One would think that planning a conference for 1,500 or so software developers would involve planning for 1,500 or so laptop computers. This means, among other things, providing (a) power outlets and (b) decent WiFi access.

After searching for half an hour I found one lone power strip in the "Gold Passport Lounge," and the only reason the other 1,499 people here aren't using it is that they're patiently sitting upstairs listening to an ill-prepared presenter from Microsoft who will probably get a "BillG" email tonight asking him why he was so unprepared.

As for WiFi access, despite the relatively few people down here in the lounge, I'm still getting only about 77 kbps of throughput. Yes, I'm at a developer conference getting modem-speed Internet access.

I'll have more later on today's presentations, the final three of which I may skip. The pre-conference workshop I attended yesterday I found invaluable; I'm looking forward to Deborah Kurata's panel discussions later on this week.

Things forgotten

I realized last night that I forgot to bring some important things to VSLive:

  1. Business cards. I have about six with me.

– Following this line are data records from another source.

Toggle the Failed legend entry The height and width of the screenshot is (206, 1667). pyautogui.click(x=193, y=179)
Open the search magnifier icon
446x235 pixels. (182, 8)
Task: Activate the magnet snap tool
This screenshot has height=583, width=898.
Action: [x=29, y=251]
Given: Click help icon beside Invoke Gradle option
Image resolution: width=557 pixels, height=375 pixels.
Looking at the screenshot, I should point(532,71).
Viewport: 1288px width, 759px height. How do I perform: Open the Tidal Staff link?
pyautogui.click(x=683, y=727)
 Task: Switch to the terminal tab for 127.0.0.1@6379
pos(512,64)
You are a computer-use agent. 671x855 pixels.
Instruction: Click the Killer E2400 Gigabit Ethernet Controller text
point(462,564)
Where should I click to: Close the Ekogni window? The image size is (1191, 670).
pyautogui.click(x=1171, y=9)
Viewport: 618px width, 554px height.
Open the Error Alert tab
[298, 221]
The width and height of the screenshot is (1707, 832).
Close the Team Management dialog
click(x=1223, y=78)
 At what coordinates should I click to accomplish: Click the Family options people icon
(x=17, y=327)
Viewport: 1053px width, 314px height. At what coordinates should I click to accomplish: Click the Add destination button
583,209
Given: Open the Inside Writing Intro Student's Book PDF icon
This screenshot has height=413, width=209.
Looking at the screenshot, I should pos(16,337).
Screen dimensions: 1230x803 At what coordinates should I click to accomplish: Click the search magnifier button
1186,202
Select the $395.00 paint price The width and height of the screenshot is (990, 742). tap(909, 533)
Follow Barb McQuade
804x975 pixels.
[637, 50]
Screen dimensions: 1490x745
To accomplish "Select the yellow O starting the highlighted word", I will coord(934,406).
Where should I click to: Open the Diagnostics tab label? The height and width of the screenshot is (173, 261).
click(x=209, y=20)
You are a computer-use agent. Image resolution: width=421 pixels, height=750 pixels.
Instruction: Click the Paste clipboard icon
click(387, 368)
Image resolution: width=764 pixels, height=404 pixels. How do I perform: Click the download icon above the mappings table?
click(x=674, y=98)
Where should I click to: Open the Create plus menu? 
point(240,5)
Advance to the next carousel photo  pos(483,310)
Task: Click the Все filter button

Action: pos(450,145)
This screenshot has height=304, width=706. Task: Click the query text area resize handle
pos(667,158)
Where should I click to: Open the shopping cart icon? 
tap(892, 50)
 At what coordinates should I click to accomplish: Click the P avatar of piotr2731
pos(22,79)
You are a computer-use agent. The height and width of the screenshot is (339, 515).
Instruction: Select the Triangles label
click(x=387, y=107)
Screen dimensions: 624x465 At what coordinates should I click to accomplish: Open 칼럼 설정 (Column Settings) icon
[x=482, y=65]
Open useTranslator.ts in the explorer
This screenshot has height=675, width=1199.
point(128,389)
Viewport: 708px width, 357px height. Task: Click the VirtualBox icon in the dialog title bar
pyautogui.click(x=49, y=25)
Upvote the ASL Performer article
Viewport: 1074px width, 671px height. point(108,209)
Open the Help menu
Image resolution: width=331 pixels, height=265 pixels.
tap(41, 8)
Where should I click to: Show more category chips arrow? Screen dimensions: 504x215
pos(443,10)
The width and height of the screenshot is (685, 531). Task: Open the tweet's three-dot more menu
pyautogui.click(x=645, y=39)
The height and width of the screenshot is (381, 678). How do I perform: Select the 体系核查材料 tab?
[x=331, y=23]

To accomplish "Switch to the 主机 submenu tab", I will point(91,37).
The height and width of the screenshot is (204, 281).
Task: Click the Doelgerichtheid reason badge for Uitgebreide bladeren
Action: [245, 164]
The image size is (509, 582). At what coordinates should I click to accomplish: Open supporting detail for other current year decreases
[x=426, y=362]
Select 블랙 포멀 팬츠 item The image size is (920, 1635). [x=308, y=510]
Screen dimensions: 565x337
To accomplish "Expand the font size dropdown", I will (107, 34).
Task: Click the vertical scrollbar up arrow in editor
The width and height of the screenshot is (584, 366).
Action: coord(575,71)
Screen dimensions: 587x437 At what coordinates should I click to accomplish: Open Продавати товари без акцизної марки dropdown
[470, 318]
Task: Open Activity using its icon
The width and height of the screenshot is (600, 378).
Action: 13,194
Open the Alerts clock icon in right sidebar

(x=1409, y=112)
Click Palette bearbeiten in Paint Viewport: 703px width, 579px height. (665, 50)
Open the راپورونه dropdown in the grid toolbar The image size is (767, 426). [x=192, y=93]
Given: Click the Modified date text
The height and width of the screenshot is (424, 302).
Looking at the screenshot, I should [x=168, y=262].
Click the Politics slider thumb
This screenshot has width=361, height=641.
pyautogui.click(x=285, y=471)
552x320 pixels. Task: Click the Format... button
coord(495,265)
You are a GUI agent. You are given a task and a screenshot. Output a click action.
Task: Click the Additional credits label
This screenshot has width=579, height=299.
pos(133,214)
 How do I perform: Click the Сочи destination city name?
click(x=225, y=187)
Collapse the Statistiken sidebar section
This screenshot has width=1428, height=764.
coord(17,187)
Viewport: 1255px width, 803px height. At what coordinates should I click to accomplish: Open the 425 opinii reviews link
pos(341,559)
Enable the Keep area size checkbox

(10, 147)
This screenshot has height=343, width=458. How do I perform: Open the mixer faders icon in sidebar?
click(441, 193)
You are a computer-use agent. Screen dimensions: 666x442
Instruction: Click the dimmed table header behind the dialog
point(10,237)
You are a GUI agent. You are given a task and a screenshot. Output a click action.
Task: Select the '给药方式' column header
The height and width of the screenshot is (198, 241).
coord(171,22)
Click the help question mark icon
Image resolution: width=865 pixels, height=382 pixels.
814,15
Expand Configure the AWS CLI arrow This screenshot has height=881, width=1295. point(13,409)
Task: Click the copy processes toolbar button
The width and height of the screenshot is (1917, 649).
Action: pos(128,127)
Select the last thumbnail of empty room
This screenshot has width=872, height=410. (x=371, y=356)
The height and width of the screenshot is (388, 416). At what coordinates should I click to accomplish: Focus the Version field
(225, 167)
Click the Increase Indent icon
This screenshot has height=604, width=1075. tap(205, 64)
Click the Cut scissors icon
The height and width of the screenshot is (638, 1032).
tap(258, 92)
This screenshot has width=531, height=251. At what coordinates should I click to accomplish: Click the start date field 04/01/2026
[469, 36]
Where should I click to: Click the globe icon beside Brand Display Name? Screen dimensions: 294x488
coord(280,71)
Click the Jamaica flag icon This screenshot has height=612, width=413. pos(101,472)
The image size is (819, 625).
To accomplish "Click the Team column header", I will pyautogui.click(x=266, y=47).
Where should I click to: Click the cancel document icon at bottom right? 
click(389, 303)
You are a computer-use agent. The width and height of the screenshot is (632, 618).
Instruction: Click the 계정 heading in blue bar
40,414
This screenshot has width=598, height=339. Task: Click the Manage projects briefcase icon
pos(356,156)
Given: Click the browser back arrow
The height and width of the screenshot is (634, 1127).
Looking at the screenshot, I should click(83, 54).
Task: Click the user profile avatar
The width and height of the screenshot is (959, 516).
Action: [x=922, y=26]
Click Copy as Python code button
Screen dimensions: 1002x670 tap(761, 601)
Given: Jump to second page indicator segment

I have about 200 in my office. Hello, Kinko's?
  2. A USB cable, required to connect my phone and my camera to my laptop. There's a CompUSA about 100 m from here, fortunately.

It's always something.

Also, a propos of nothing, I got the best pitch from a panhandler today that I've ever heard: "Buddy, can you spare $1,000? I have a payment plan..."

Ouch: $38 bn fund data wiped out

This has to hurt:

While doing routine maintenance work, [a] technician accidentally deleted applicant information for an oil-funded account — one of Alaska residents’ biggest perks — and mistakenly reformatted the backup drive, as well.
There was still hope, until the department discovered its third line of defense, backup tapes, were unreadable.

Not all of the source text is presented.